Combs Lab

Misfolded and aggregated tau protein is a neuropathological hallmark of Alzheimer’s disease and other neurodegenerative disorders. In the diseased brain, these modified forms of tau can act as a driver of toxicity. Disease-related tau changes can include post-translational modifications like phosphorylation and truncation as well as inherited mutations within the tau gene itself. The Combs lab aims to identify how these modifications alter the normal function of tau and how they might cause toxicity and neurodegeneration. One of our main focuses is on understanding the role of tau protein in regulating fast axonal transport. Transport of material along the axon is critical for maintaining the health and function of the projection neurons that are vulnerable in disease. However, this process is disrupted in AD and many other neurodegenerative disorders. Multiple disease-related forms of tau disrupt normal fast axonal transport in various model systems including primary neurons cultures. This represents a possible mechanism for tau to induce toxicity in disease.
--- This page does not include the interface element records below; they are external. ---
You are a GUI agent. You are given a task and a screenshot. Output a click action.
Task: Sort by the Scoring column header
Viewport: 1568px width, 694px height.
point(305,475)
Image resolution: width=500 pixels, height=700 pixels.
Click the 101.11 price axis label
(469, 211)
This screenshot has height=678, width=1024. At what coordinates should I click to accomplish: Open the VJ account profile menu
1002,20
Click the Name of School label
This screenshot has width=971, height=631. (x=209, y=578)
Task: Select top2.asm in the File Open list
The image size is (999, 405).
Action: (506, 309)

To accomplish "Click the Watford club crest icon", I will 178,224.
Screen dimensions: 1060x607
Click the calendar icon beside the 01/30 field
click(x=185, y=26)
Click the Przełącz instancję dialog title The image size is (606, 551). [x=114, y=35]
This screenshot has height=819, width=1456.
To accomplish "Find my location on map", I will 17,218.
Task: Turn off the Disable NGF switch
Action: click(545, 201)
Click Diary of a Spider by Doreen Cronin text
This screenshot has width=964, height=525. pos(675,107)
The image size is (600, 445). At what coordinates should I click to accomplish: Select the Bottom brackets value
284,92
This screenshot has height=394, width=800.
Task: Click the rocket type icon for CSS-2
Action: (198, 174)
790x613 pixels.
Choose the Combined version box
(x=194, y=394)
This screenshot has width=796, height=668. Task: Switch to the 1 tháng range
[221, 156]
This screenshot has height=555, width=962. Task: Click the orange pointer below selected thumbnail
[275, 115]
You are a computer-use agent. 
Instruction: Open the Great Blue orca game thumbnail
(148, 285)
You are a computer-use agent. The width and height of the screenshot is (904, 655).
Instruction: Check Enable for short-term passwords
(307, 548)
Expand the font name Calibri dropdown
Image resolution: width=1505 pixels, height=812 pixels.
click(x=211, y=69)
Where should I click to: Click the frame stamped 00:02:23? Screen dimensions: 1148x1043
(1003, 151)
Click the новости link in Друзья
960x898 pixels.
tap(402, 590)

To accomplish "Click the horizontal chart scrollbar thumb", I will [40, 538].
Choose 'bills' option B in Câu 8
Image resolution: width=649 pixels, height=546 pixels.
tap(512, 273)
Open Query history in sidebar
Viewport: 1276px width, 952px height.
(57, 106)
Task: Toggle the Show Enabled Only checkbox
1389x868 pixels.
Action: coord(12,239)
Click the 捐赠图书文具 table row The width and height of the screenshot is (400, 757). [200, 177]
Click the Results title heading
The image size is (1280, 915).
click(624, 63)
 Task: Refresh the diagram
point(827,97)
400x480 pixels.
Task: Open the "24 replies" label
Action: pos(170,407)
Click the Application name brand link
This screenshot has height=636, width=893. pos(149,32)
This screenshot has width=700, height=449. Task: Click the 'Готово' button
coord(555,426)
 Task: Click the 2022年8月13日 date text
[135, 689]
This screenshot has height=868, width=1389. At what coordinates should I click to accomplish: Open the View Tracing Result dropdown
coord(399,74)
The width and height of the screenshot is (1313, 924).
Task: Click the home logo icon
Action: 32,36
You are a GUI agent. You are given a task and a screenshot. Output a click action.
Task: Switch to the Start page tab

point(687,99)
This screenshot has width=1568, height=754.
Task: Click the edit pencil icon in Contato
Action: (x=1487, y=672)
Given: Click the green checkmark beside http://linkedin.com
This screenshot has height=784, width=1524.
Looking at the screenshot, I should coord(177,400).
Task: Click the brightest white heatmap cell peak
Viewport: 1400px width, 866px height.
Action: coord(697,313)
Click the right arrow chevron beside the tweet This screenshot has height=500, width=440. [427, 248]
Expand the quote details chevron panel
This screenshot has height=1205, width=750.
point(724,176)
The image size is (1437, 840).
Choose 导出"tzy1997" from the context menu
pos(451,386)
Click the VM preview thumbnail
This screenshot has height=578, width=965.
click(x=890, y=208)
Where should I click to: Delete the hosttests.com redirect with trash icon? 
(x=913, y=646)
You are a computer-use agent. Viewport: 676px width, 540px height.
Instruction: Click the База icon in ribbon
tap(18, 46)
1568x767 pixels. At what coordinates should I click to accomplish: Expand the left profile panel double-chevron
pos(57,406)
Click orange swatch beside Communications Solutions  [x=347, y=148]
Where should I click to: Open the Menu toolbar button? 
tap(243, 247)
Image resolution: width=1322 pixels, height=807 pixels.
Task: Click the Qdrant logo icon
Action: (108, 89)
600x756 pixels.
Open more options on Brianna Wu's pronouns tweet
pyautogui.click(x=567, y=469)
With others we demonstrated that these disease modifications affect tau’s conformation and functional interactions with other proteins like protein phosphatase 1 resulting in changes to regulatory signaling pathways. We continue to study tau’s role in axonal transport to more fully understand how tau dysfunction leads to neurotoxicity and how tau’s novel role in affecting phosphorylation-based signaling pathways might affect other critical pathways. By doing this we hope to understand Alzheimer’s disease and related dementias on a molecular level to identify potential targets for therapeutic intervention.